Fig. 1: Flowchart of the SARST2 algorithm.
From: SARST2 high-throughput and resource-efficient protein structure alignment against massive databases

First, sequence (seq) and structural information of the query and subject (Sbj) protein structures are extracted and encoded into text strings, according to which the subject structures are grouped, each group having a representative head. Second, four filters gradually remove subject groups, represented by their heads, that are unlikely homologs of the query: (1) a word-matching filter to rapidly count similar AA (amino acid) and SSE (secondary structure element) fragments between the query and subject group heads; (2) a DP (dynamic programming) filter to initially align and score the query and subject group heads by their structural strings; (3) a DP filter to adjust the alignments according to the SSE and AAT (amino acid type) at each residue position; (4) a quick TM-score filter to roughly compute structural similarities.
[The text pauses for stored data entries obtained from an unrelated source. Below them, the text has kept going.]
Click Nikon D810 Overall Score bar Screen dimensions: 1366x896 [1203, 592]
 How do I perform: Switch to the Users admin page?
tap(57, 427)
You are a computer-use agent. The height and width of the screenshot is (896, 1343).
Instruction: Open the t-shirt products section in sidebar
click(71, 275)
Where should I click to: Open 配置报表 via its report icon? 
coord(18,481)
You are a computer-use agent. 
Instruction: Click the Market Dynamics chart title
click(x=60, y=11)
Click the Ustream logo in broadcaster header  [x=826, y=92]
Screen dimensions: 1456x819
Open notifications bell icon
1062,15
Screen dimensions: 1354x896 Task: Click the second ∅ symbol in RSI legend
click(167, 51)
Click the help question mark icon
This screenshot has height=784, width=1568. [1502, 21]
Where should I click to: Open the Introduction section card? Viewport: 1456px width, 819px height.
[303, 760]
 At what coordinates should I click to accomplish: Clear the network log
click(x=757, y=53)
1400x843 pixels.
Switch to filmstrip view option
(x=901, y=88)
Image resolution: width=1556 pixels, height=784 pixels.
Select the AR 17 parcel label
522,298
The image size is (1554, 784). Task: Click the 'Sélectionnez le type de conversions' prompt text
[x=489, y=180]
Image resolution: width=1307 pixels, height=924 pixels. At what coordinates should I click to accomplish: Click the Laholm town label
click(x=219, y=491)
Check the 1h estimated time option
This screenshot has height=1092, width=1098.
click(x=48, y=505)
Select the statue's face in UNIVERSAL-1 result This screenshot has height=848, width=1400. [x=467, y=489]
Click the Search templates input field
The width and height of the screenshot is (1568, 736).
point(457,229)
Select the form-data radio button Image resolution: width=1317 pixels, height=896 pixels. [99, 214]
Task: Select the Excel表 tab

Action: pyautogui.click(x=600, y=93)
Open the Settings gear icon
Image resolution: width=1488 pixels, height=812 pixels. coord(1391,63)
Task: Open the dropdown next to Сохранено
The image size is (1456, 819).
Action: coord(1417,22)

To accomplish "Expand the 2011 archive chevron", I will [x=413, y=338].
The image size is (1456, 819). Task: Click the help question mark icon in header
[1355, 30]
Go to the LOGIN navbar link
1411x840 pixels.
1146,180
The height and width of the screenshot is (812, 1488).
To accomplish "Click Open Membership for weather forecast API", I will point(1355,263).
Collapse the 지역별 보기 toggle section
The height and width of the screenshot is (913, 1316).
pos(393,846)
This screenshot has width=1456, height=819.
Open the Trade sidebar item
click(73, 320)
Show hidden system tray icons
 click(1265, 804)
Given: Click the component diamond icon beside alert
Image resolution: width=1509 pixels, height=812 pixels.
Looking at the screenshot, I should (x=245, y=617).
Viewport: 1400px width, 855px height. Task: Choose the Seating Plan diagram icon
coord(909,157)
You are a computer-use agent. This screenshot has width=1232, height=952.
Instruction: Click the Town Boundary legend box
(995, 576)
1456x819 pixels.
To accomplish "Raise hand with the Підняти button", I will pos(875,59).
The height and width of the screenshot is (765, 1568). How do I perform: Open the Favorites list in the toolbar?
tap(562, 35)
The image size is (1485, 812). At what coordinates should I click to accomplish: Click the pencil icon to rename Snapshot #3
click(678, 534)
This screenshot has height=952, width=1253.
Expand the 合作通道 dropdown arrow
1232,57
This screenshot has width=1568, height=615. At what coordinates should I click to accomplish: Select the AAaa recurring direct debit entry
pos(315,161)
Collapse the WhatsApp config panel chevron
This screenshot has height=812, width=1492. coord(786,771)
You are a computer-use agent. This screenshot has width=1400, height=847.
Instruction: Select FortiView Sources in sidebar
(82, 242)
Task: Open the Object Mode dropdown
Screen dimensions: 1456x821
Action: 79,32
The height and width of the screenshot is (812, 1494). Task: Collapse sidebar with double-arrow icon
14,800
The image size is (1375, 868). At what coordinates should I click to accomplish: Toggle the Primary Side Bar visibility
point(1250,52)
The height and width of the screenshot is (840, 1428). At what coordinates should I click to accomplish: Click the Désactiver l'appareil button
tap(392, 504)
After these filters, the subject pool expands by restoring the group members as individual subject proteins. Third, two refinement procedures produce the final hit list, in which subject proteins are ordered according to their structural similarities to the query. The hit list can be output to the screen or saved as an interactive HTML (hypertext markup language) document with structural superimpositions. Protein structure images in this figure were generated using PyMOL v2.0.6. ASize alignment size, CIF crystallographic information file, PDB Protein Data Bank, RMSD root-mean-square distance, TM template modeling, WCN weighted contact number.